Problem: Knowledge of industry trends… Solution: Put your research cap on. If searching for employment in your previous industry is your goal, now is the time to brush up on the trends, leading employers, and key players in the field. Some helpful ways to achieve this are as follows: 1) Join the professional organization associated with your industry. Professional organizations allow you to take advantage of training opportunities, network with others in your field, and gain access to job boards. 2) Become a member of a women’s group. Boston Women’s Network is just one example of many groups offering support for stay-at-home moms re-entering the workforce. Finding and joining a women’s group can be as simple as doing an interest search on meetup.com. 3) Do some research on your companies of interest. This will help you to talk the talk knowledgeably, and learn more about a potential future employer.
Problem: Qualifications…Solution: Translate. You haven’t had the opportunity to build your resume because you’ve been out of work for several years, and you’re worried because employers want qualified individuals. The key here is to translate your stay-at-home qualifications into language employers will understand. Here are some examples: Did you manage a household budget? This translates to fiscal responsibility, financial planning and reconciliation. Did you raise your children? Interpersonal skills, multi-tasking, problem solving, decision-making, and supervision are just a few of the transferable skills you’ve perfected being a mom. Did you coach your child’s team or volunteer? Think about the scheduling, organizing, transportation, event planning, and fundraising. These skills convert to leadership in the workplace.
Problem: Scheduling conflicts…Solution: Flex. Many moms returning to the workforce will be required to juggle multiple responsibilities. Some are not ready to abandon the various roles they play in their lives: mom, wife, friend, volunteer. Fortunately, many non-traditional careers provide flexible work schedules – an alternative to the traditional 9-5. Some of the companies most sympathetic to stay-at-home moms re-entering the workforce can be found on the 100 Best Companies for Working Moms. These companies offer many perks, including job sharing, flex schedules, and on-site daycare.
Problem: Employment gaps…Solution: Turn time out into time well spent. Being out of the workforce for a period of time will require you to be ready to articulate what you’ve been doing and why it’s relevant to what you want to do next. Verbalizing your transferrable skills in a way that shows you are ready, willing, and qualified to handle anything that comes your way will reassure employers. Figure out how to showcase your skills and successes through meaningful and relatable anecdotes. For instance, if you’ve coordinated a community event, explain that enormous undertaking and your role in managing it.
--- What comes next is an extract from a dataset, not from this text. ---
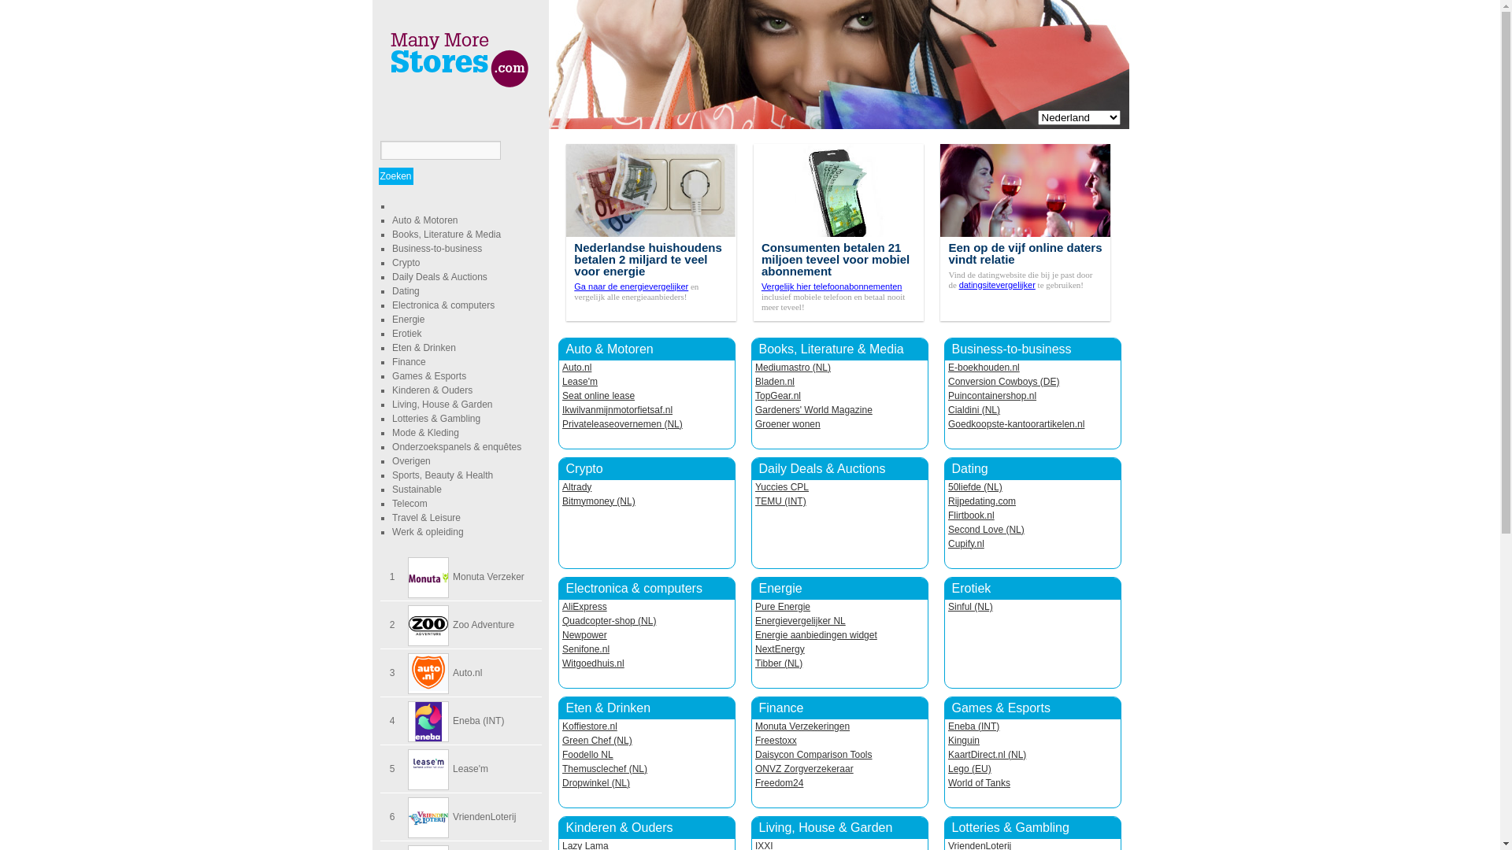 Image resolution: width=1512 pixels, height=850 pixels. What do you see at coordinates (782, 606) in the screenshot?
I see `'Pure Energie'` at bounding box center [782, 606].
Great experience doesn’t have to come from the office.
Problem: Attitude…Solution: Attitude. An enthusiastic, can-do attitude is the most important thing you can bring to an employer, and the most important thing you can give to yourself. Keeping a positive attitude will give you the energy needed to make this important transition. Employers will recognize your eager, infectious vibe as something their company cannot operate without.
And finally, for support and advice, seek the assistance of a qualified career coach. Working with a coach can help clarify your professional goals, and offer you the best possible assistance in your transition back into the workforce.